Throughout the history of the United States, most of the enduring gains in civil rights have come through the courageous actions of federal courts. Friday’s decision in Obergefell v. Hodges stands among them. Noting the profound and flexible nature of the Constitution, Kennedy wrote: “The generations that wrote and ratified the Bill of Rights and the Fourteenth Amendment did not presume to know the extent of freedom in all of its dimensions, and so they entrusted to future generations a charter protecting the right of all persons to enjoy liberty as we learn its meaning. When new insight reveals discord between the Constitution’s central protections and a received legal stricture, a claim to liberty must be addressed.”
While citing the “transcendent importance of marriage,” Kennedy rightly cautions against enshrining the past. Marriage is entwined in the culture, law, and society of its times, and has changed significantly since the days of “coverture,” when a married woman was treated as part of a single, male-dominated legal entity.
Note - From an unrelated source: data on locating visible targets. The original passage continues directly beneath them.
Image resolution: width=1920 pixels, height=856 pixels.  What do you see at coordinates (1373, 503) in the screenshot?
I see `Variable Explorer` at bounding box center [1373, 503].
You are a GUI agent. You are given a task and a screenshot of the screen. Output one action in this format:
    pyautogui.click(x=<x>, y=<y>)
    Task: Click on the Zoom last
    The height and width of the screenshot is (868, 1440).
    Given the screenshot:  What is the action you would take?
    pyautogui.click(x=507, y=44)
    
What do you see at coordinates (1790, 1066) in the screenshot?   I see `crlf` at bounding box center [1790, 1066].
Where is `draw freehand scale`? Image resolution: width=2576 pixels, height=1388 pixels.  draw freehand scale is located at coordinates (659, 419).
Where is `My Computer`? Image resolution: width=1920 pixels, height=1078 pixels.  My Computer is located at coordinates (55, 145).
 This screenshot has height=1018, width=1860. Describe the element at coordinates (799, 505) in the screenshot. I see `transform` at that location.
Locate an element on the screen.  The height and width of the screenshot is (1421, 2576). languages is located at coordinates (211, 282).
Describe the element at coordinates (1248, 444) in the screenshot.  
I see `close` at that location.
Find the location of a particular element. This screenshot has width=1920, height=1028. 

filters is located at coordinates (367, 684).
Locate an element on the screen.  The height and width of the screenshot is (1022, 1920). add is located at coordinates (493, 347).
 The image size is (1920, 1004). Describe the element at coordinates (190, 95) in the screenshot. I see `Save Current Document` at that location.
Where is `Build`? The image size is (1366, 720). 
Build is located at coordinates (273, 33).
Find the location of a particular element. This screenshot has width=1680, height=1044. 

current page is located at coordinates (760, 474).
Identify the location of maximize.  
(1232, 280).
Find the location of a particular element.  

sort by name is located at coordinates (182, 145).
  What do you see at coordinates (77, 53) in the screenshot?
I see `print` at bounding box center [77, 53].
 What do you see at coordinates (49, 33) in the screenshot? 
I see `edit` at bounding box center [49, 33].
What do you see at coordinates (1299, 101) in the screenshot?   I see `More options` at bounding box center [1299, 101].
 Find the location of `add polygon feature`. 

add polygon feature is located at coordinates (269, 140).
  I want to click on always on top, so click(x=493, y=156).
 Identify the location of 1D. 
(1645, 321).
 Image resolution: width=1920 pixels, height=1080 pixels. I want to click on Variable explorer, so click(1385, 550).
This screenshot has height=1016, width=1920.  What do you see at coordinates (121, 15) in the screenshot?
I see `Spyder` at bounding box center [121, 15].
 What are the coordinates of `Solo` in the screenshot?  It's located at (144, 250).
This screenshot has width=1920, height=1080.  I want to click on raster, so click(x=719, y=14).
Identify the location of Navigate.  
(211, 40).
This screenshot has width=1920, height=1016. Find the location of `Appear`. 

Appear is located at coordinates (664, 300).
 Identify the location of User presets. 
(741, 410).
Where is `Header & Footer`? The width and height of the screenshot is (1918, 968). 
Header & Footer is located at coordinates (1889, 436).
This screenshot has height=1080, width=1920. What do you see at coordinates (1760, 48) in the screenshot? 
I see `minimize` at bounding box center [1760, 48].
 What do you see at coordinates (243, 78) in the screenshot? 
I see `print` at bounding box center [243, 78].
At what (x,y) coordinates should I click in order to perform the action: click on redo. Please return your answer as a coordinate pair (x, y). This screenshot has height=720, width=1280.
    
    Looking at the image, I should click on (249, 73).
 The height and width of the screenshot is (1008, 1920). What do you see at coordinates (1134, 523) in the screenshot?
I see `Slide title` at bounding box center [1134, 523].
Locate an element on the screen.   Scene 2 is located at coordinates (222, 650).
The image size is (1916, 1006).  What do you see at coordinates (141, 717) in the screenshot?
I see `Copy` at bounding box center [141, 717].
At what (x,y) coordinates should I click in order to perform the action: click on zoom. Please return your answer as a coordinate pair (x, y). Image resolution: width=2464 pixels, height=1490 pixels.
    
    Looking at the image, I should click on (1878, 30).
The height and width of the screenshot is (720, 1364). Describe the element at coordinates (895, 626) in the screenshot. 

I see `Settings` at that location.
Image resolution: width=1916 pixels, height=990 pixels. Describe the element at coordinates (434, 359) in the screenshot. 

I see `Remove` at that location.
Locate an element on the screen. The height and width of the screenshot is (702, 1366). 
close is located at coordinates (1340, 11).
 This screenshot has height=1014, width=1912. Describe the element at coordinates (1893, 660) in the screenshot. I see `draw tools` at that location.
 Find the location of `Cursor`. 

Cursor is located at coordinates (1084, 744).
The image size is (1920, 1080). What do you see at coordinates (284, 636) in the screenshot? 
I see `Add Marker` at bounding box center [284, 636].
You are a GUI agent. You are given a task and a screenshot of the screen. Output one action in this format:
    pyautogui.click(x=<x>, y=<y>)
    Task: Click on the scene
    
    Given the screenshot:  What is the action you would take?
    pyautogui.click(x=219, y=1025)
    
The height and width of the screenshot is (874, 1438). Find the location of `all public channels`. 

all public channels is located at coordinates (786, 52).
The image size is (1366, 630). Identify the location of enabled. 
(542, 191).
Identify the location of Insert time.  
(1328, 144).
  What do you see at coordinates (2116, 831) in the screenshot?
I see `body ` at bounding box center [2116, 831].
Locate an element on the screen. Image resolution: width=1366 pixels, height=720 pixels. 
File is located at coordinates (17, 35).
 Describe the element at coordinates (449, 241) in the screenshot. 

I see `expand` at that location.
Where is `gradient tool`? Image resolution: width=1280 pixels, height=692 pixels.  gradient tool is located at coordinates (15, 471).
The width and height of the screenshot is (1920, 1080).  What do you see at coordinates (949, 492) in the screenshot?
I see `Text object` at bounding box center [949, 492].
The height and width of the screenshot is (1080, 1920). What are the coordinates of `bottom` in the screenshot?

Indeed, the history of heterosexual marriage has been transformed as women gained equal dignity and rights under the law.
It is no surprise that the roots of this revolution are very much in Massachusetts. As members of the Massachusetts House of Representatives, Democrats Lois Pines and Barney Frank cosponsored the Commonwealth’s first gay rights bill in 1973. The bill, Pines recalled Friday, was seen as too extreme for mainstream politics and was noteworthy for its “paucity of sponsors.” Gay rights activists continued to lobby through the 1980s, and a state antidiscrimination law was finally passed in 1989.
But it was the state’s Supreme Judicial Court that truly ignited a movement. In 2003, the SJC ruled in the groundbreaking Goodridge decision that denying the “protections, benefits, and obligations of civil marriage solely because that person would marry a person of the same sex violates the Massachusetts Constitution.” Wedding bells began ringing the next spring. It is fitting that Mary Bonauto, the attorney who argued Goodridge, was one of two plaintiffs’ attorneys who appeared before the US Supreme Court in April. Without Massachusetts, and landmark votes in the New England states of Vermont, Maine, and New Hampshire, the history of the gay marriage movement might be very different. Massachusetts has a storied history of leading the nation on issues of social reform. This is a vindication of that impulse and should motivate us to continue that tradition.
It is worth noting that the LGBT community still faces discrimination in any number of states. Future battles loom involving cases where religious conservatives seek exemptions, says Michelangelo Signorile, gay author and political analyst. “We still have an enormous task before us,” Signorile says. But Friday’s court ruling brings much-needed clarity to a decades-long cultural and political debate: As Justice Kennedy put it, “Choices about marriage shape an individual’s destiny.” Finally, same-sex couples can legally make that choice in every state of the nation.